Or, si j'en crois l'avant-projet élaboré par le ministère de la décentralisation, il apparaîtrait « un principe général de proportionnalité des normes concernant les collectivités territoriales ». C'est curieux : si je le dis, cela ne passe pas ; si le Gouvernement le dit, il semblerait que ce soit constitutionnel.

En réalité, votre Gouvernement, mesdames les ministres, ne veut pas régler le problème, comme le souligne La Gazette des communes, des départements et des régions en parlant de « capharnaüm », de « lutte contre l'inflation normative qui crée des instances enchevêtrées ». Intéressant…

Et c'est pour cela que je me permets de revenir sur le contexte. On fait souvent remonter la prise de conscience de la prolifération des normes au rapport public du Conseil d'État de 1991.

Ce rapport établissait le constat suivant : la surproduction normative, l'inflation des prescriptions et des règles, ne sont pas des chimères, mais des réalités. De substantiels développements venaient étayer la démonstration.

Plus de vingt ans après, le constat est le même et se révèle particulièrement préoccupant pour les collectivités territoriales, comme le montrent le rapport de M. Claude Belot, le rapport de M. Doligé, le rapport que Yannick Favennec, Étienne Blanc, Daniel Fasquelle et moi-même avons rédigé. Au plan international, en 2010, une étude de l'OCDE avait été consacrée aux moyens permettant de mieux légiférer en France. Les États généraux de la démocratie territoriale organisés par le Sénat le 5 octobre 2012 ont également souligné la nécessité d'alléger le poids des règles.

EXPLORER LE TEXTE »
1. Extrayez sans rien modifier le passage du texte sur l'inflation normative qui commence aux mots « Or, si j'en » et se termine après les mots « ce soit constitutionnel. ».
2. Rédigez la suite du texte sur l'inflation normative en reprenant juste après sa dernière phrase.

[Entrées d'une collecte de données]
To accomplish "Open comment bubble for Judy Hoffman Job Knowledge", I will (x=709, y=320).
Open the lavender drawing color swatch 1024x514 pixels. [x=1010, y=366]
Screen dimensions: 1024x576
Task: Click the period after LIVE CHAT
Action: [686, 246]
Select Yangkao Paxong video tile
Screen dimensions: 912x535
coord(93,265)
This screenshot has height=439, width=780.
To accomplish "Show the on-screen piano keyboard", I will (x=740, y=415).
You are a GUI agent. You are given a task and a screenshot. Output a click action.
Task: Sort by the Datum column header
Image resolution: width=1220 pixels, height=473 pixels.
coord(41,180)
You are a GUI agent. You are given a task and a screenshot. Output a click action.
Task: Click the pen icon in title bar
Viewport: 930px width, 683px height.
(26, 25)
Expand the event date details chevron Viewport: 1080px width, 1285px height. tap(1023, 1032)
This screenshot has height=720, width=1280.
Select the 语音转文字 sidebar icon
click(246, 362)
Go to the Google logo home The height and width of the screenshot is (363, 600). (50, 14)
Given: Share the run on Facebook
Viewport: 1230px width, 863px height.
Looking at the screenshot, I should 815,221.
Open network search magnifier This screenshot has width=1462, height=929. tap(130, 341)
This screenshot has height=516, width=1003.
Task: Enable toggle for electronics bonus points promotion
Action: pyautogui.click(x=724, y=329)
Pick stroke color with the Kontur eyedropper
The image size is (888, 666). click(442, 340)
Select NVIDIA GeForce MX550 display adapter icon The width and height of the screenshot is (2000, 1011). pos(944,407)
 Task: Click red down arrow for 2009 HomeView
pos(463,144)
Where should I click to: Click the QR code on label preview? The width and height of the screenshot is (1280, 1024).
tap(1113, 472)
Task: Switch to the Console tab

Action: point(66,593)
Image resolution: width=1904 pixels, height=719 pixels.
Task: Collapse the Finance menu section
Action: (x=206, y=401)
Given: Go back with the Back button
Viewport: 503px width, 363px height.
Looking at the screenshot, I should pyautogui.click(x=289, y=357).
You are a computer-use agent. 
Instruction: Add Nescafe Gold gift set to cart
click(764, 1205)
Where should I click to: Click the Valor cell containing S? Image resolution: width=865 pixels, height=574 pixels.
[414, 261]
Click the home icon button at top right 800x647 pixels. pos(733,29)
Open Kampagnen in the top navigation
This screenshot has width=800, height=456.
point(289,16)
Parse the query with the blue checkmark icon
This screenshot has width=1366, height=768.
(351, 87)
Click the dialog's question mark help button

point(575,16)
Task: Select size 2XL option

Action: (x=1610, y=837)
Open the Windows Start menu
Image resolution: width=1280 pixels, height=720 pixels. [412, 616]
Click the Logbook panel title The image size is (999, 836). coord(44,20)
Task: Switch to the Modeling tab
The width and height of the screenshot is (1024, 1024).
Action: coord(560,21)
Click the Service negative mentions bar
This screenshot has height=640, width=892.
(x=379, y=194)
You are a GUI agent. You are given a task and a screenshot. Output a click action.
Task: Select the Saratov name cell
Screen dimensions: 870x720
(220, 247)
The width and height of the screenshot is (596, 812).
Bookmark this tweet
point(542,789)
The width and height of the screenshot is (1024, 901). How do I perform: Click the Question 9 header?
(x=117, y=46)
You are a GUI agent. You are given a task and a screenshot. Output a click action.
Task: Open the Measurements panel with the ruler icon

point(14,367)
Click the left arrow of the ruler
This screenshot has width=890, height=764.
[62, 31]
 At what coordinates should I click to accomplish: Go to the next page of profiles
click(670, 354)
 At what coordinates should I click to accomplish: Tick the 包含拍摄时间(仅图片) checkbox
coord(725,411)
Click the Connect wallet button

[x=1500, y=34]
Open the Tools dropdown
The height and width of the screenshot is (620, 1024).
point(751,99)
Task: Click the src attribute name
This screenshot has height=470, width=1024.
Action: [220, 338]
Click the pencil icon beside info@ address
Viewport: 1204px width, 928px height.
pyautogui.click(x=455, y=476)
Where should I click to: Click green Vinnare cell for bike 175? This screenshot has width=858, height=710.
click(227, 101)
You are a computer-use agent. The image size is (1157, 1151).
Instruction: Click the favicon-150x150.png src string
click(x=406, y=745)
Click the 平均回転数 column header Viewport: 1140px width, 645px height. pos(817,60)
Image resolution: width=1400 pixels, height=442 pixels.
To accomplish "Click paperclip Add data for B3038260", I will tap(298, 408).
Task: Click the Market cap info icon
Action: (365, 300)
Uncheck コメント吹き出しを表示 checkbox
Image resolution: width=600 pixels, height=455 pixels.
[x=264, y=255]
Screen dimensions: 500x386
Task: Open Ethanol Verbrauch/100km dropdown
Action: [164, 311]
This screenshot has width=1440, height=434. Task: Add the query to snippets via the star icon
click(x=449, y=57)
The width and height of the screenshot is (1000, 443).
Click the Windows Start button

CORRIGÉ DES ACTIVITÉS »
1.
Or, si j'en crois l'avant-projet élaboré par le ministère de la décentralisation, il apparaîtrait « un principe général de proportionnalité des normes concernant les collectivités territoriales ». C'est curieux : si je le dis, cela ne passe pas ; si le Gouvernement le dit, il semblerait que ce soit constitutionnel.

2.
Dans cette même perspective, le Premier ministre a confié une mission à Alain Lambert et à Jean-Claude Boulard. Ceci étant, force est de constater que perdurent la prolifération, la logorrhée, certains ont parlé d'incontinence, la surproduction, les excès, le harcèlement textuel, l'étau normatif… Les chiffres sont éloquents : 8 000, 400 000 normes. Des normes complexes, des normes trop nombreuses, des normes coûteuses.

Face à ce constat, certaines initiatives ont été prises à travers le développement progressif des études d'impact – une bonne idée –, la création de la Commission consultative de l'évaluation des normes – très bonne idée – constituée au sein du Comité des finances locales, un moratoire du Premier ministre sur l'adaptation des mesures réglementaires concernant les collectivités territoriales, la désignation d'un commissaire à la simplification. Parallèlement, l'action législative s'est traduite par de nombreuses lois de simplification, en 2007, 2009, 2011 et 2012, grâce à Jean-Luc Warsmann et à Étienne Blanc qui a été très actif en la matière.

Pour ma part, j'ai pris plusieurs initiatives à travers le rapport que Yannick Favennec et moi-même avons remis au Président de la République et une première proposition de loi portant création des principes d'adaptabilité et de subsidiarité en vue d'une mise en oeuvre différentielle des normes en milieu rural, de nature à répondre à ce que Yannick Favennec a dénommé « le sentiment d'exaspération », et que nous avons rencontré dans les territoires ruraux.

Discutée à l'Assemblée nationale, cette proposition de loi n'a pas été adoptée. Pour vous, mesdames les ministres, la question principale était celle de la constitutionalité. Le Gouvernement, d'ailleurs, avait saisi le Conseil d'État pour savoir si le législateur pouvait, sans méconnaître l'article 21 de la Constitution et le principe d'égalité, renvoyer directement au pouvoir réglementaire des collectivités territoriales le soin d'édicter des mesures d'application d'une loi. Le Conseil d'État, dont l'avis a été rendu public par Mme Lebranchu, a répondu que l'attribution d'un pouvoir réglementaire aux collectivités par la loi n'est pas, par elle-même, contraire au principe d'égalité.

C'est pourquoi j'ai redéposé, en novembre dernier, une nouvelle proposition de loi devant l'Assemblée nationale, proposition que je soumets aujourd'hui à la représentation parlementaire par la voie d'un amendement.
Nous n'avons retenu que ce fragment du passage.